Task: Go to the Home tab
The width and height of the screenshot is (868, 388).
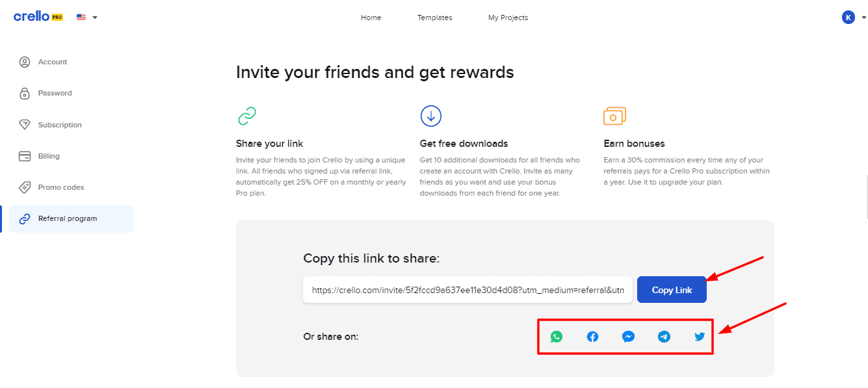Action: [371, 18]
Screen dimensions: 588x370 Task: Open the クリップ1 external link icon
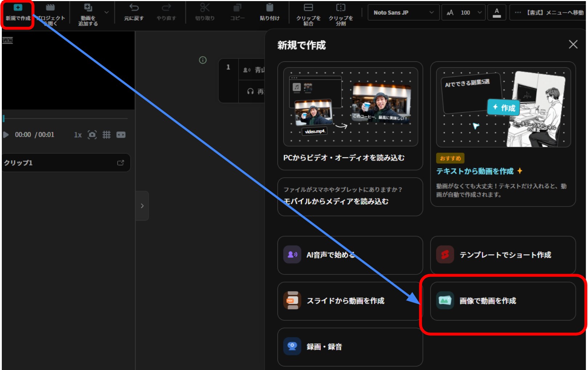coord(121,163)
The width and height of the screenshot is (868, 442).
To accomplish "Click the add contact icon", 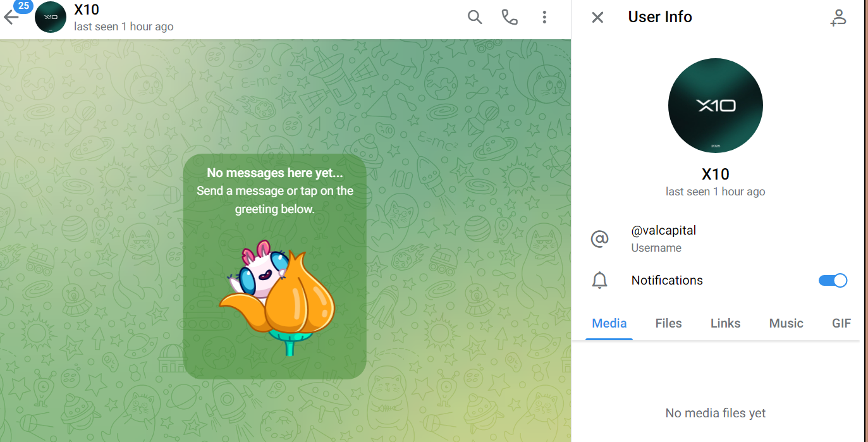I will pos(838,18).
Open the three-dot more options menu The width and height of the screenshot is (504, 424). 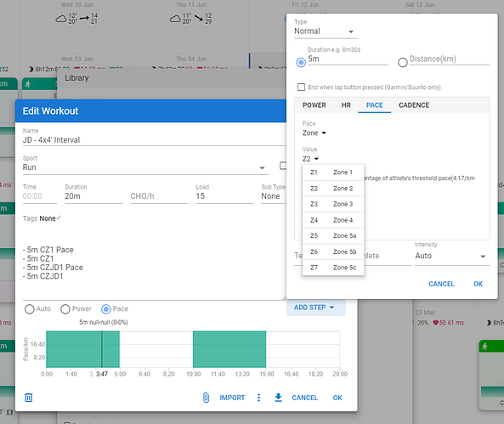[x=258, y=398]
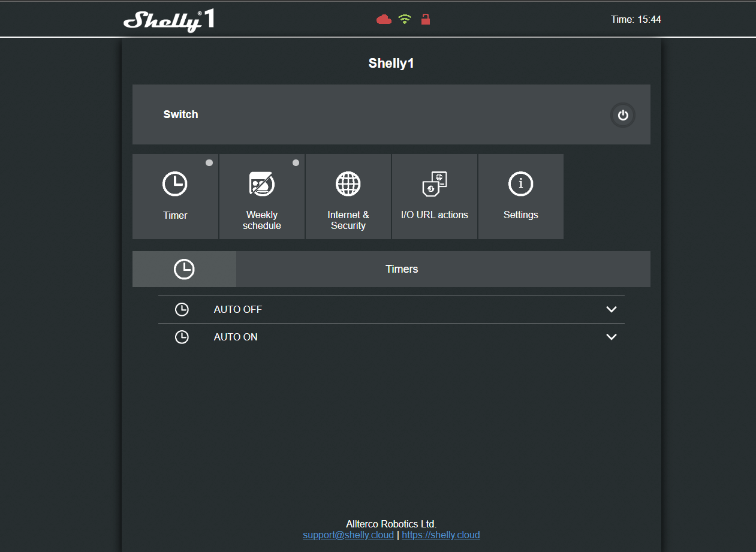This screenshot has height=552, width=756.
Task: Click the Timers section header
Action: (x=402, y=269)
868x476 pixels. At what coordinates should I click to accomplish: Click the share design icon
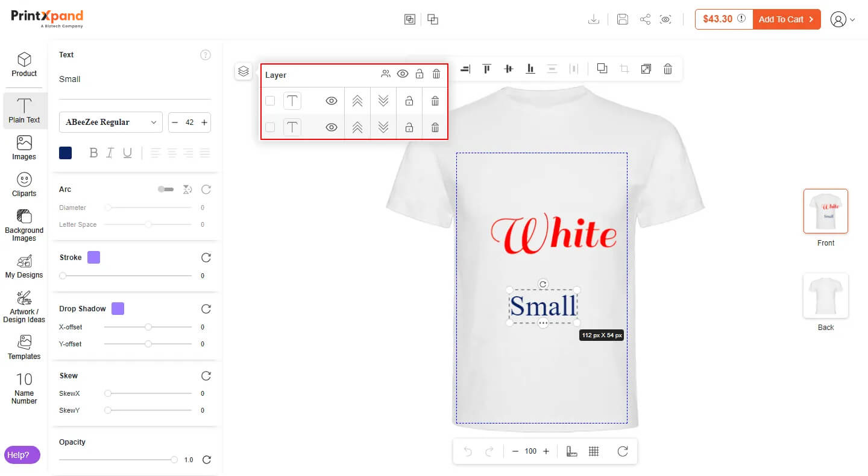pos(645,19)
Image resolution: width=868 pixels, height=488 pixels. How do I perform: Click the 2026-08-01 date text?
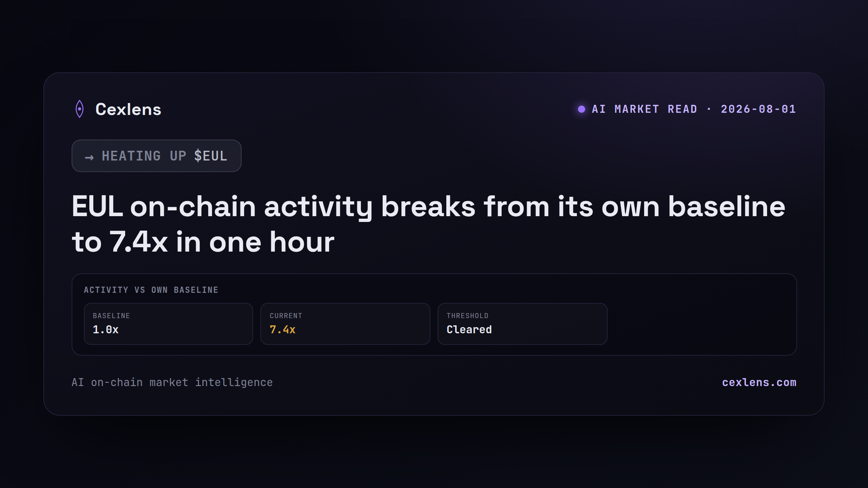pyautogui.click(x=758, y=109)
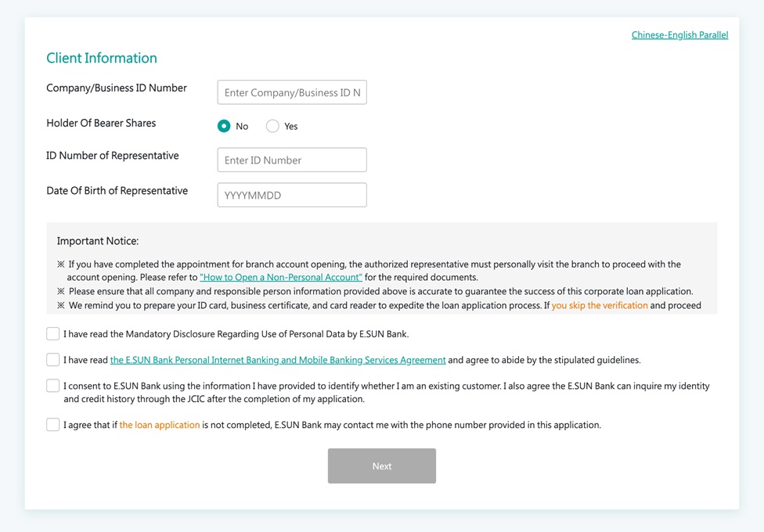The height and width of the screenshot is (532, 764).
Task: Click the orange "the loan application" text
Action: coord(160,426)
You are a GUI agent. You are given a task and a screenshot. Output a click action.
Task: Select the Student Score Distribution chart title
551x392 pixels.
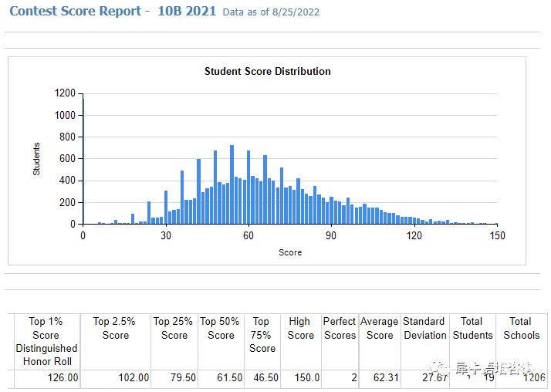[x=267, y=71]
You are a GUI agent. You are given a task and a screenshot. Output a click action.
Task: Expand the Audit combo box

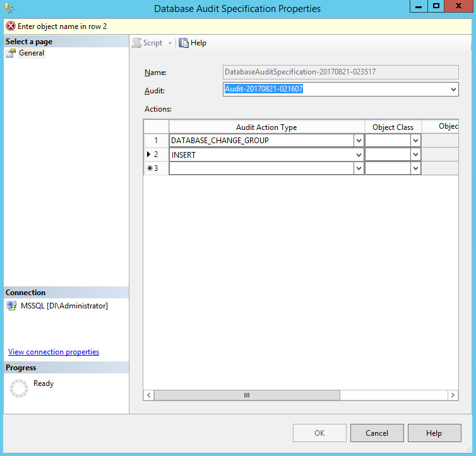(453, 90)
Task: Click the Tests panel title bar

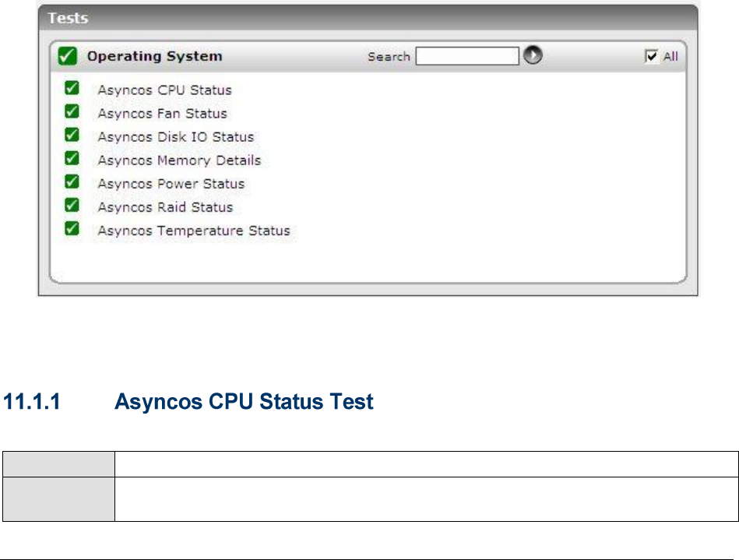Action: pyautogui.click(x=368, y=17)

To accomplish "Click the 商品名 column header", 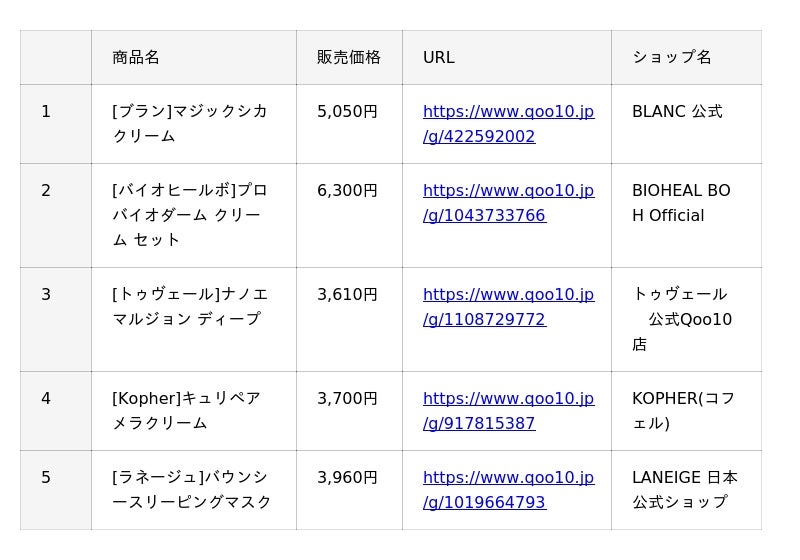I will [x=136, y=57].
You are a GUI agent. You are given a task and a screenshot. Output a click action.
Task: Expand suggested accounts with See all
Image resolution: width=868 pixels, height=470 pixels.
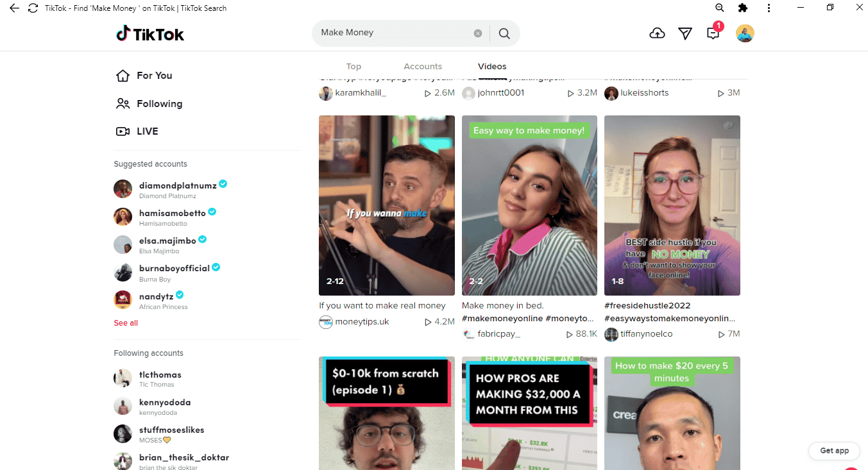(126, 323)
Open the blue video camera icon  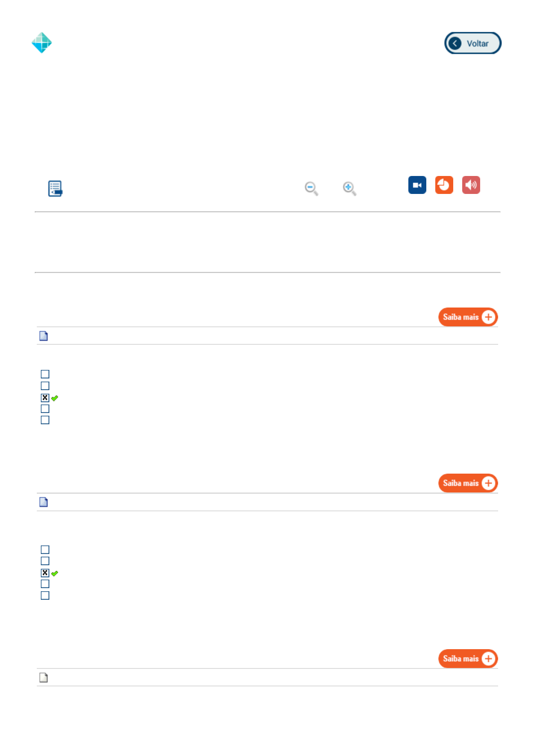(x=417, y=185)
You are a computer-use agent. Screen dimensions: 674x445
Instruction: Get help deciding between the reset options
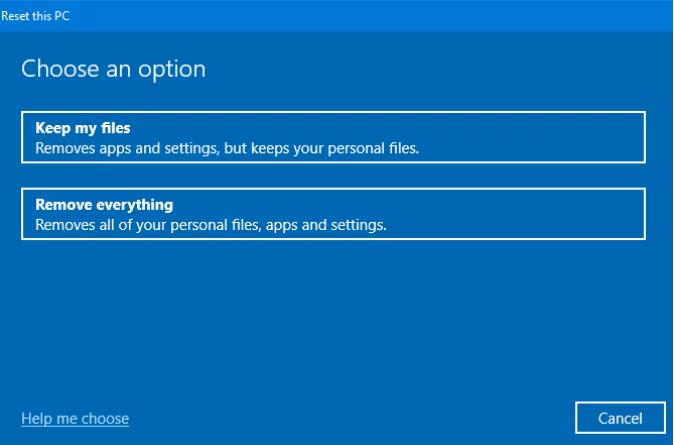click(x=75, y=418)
——
▸ Your objective
Print exactly the line containing "Instruction: Get help" and every line after it through the final line above, and leave all pictures out.

▸ Output of the exercise
Instruction: Get help deciding between the reset options
click(x=75, y=418)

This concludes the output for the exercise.